» DATA EXCERPTS
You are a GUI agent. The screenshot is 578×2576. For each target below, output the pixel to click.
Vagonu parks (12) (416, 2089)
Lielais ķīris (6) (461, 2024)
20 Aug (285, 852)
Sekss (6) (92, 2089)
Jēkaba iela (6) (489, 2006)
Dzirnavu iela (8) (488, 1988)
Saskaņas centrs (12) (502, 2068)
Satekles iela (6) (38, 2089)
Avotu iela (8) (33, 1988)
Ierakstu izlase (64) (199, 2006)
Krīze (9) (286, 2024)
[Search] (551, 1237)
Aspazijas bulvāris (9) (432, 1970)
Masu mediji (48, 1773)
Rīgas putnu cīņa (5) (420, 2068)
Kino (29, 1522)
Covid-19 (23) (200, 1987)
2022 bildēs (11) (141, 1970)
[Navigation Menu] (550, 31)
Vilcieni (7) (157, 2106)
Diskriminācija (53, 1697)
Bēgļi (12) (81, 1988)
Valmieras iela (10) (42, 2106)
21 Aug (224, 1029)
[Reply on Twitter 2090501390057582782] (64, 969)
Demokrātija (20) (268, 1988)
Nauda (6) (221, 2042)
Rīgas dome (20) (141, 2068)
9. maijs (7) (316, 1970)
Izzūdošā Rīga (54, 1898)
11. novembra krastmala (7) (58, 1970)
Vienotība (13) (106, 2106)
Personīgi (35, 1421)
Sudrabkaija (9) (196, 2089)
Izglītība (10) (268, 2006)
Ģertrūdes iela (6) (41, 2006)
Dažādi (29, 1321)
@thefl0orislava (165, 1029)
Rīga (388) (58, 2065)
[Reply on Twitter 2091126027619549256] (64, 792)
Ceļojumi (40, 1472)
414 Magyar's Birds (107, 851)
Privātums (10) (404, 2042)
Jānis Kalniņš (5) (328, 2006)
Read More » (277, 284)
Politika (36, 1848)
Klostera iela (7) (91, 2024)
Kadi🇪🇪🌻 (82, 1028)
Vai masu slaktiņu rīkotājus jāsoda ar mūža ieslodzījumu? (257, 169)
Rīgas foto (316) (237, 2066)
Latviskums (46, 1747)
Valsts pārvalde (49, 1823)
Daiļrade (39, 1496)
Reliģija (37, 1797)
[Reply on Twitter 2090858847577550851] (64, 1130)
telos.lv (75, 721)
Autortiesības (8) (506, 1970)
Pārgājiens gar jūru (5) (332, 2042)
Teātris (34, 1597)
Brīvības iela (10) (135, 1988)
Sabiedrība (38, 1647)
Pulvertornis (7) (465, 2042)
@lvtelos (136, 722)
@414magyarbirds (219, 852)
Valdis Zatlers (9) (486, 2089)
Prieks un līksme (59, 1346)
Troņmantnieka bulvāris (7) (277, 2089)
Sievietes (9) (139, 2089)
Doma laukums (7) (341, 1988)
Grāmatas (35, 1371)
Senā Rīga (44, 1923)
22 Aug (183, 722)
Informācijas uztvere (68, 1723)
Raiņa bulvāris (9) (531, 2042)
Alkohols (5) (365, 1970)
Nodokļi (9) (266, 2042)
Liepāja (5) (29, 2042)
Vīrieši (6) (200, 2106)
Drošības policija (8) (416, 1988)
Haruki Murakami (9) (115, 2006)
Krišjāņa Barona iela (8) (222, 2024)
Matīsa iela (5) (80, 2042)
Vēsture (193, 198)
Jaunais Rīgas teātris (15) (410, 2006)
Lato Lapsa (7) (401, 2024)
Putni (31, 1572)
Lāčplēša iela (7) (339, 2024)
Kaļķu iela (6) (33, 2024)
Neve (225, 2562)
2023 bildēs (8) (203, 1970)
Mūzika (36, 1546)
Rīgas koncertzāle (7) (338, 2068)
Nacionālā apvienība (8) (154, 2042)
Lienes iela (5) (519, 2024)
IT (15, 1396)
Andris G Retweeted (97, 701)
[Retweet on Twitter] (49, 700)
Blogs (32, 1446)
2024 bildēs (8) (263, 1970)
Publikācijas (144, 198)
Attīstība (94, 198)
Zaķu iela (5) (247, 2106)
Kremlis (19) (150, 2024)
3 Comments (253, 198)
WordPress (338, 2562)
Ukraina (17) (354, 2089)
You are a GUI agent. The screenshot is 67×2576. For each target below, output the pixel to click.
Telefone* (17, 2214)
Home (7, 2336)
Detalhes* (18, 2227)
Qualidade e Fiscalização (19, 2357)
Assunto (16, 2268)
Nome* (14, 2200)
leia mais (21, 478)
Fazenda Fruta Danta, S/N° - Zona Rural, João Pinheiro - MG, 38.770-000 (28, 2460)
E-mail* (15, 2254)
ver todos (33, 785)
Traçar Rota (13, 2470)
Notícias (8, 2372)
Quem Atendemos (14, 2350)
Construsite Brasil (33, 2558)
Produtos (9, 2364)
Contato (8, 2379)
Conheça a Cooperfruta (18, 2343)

* * *

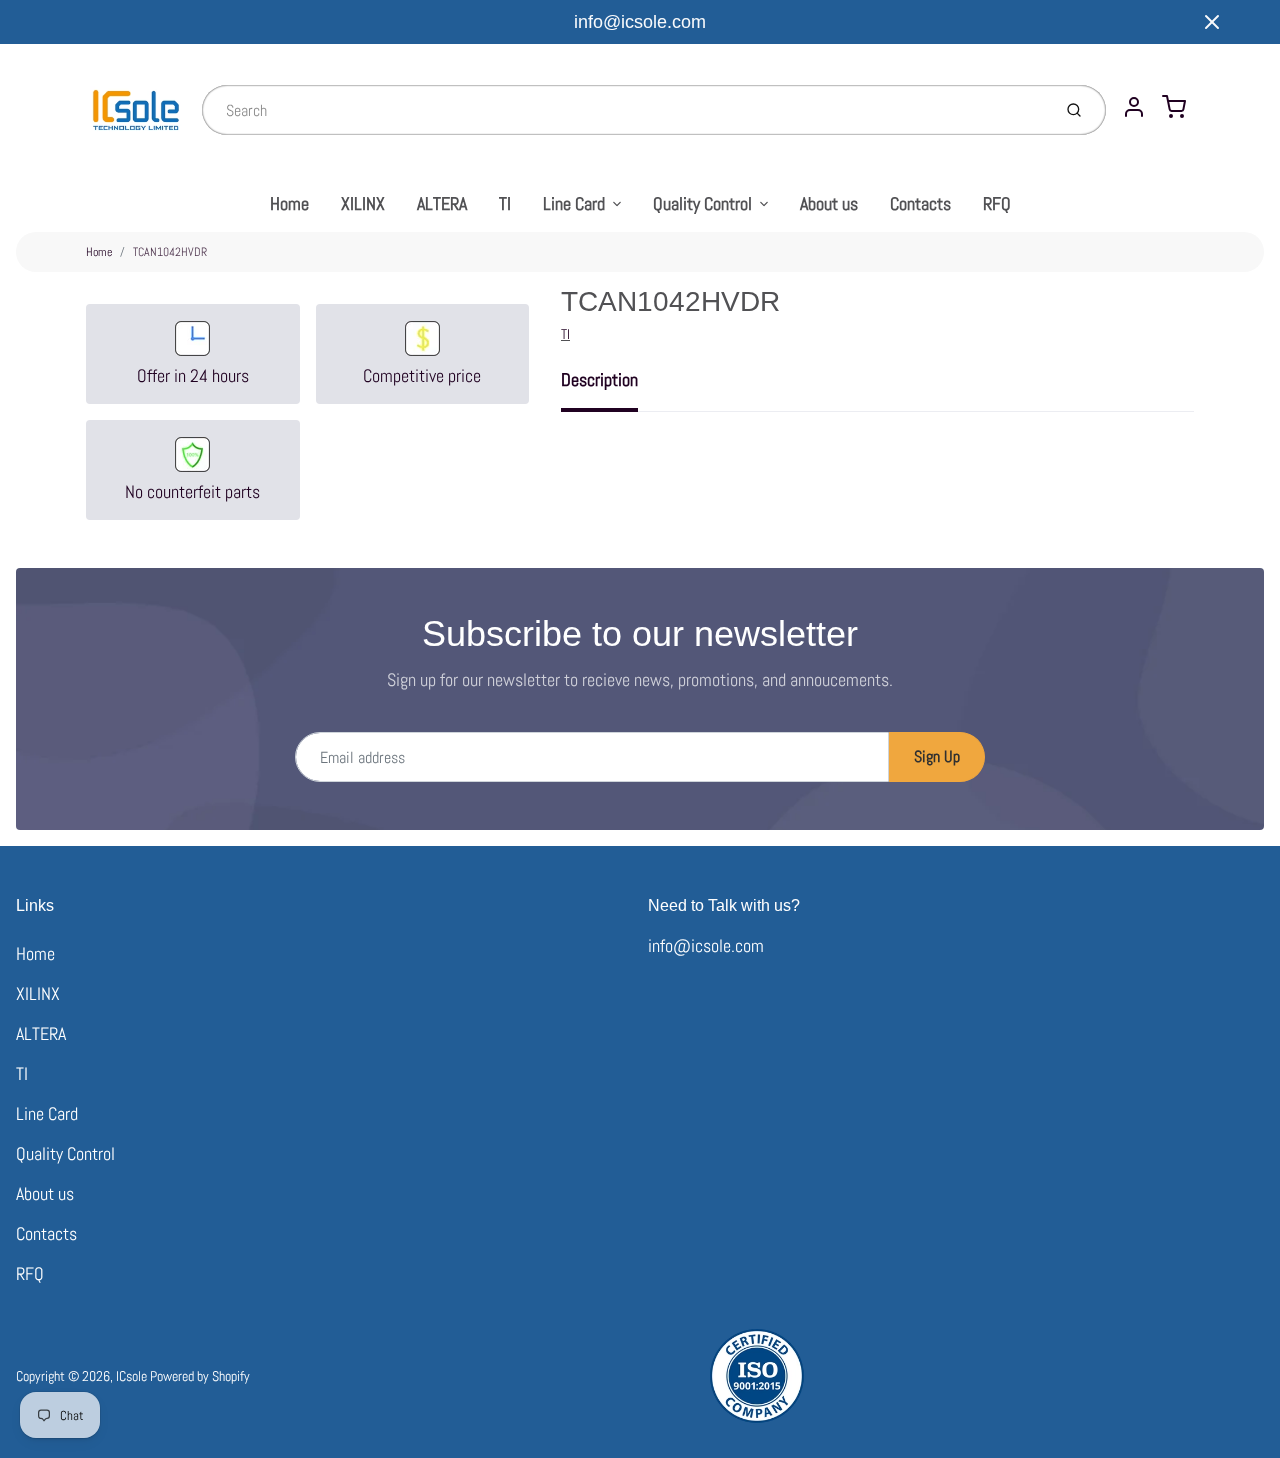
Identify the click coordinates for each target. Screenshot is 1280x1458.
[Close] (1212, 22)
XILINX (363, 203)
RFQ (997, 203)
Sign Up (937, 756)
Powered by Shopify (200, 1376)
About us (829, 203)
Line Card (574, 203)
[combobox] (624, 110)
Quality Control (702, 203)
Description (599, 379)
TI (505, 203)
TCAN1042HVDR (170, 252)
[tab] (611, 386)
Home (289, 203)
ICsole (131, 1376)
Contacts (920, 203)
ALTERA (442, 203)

...

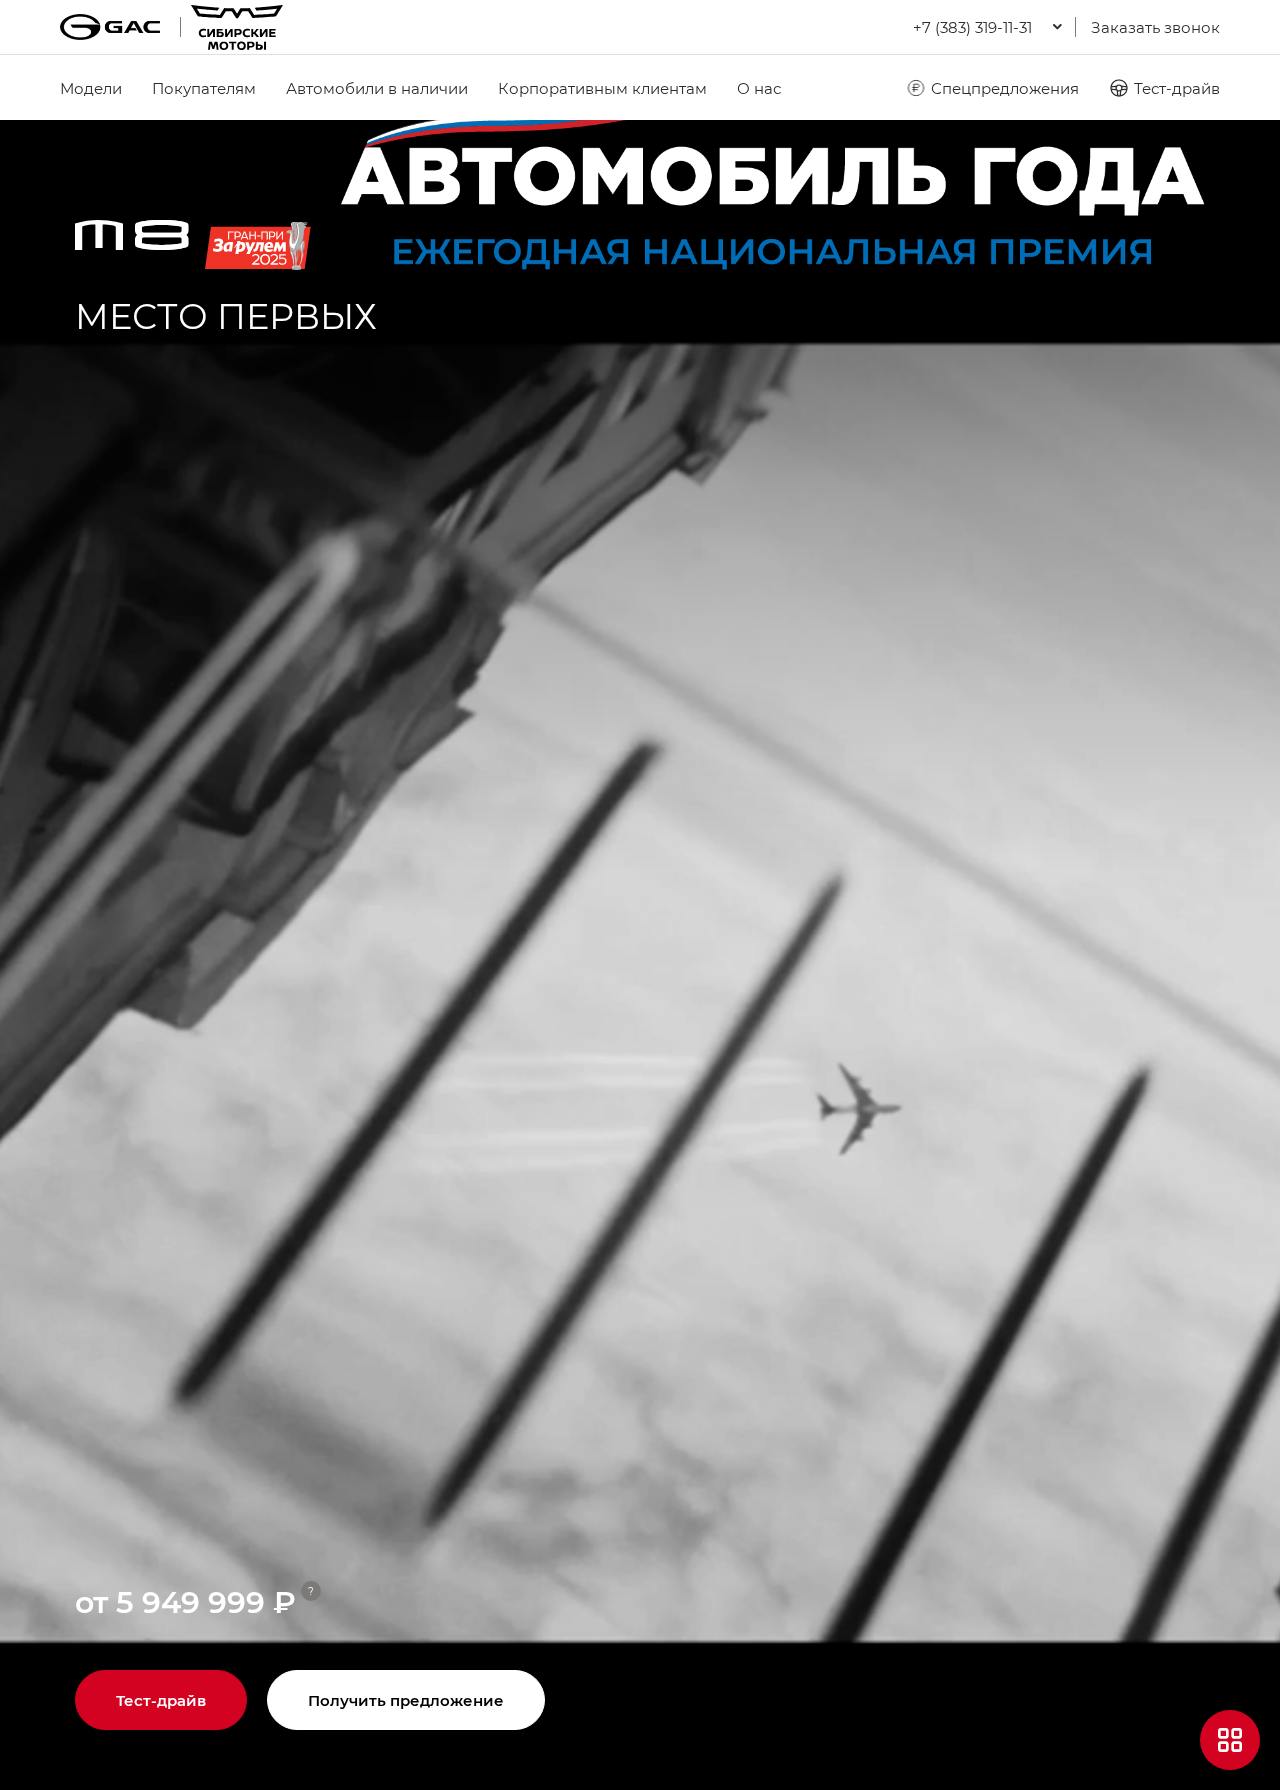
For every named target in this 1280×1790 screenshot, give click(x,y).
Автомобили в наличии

» ACTIVITY
Could you repeat exactly the lines above from the line with "IT (15, 1396)" up to and including the line with "Ukraina (17) (354, 2089)", and only those?

» YOUR SOLUTION
IT (15, 1396)
Andris G Retweeted (97, 701)
[Retweet on Twitter] (49, 700)
Blogs (32, 1446)
2024 bildēs (8) (263, 1970)
Publikācijas (144, 198)
Attīstība (94, 198)
Zaķu iela (5) (247, 2106)
Kremlis (19) (150, 2024)
3 Comments (253, 198)
WordPress (338, 2562)
Ukraina (17) (354, 2089)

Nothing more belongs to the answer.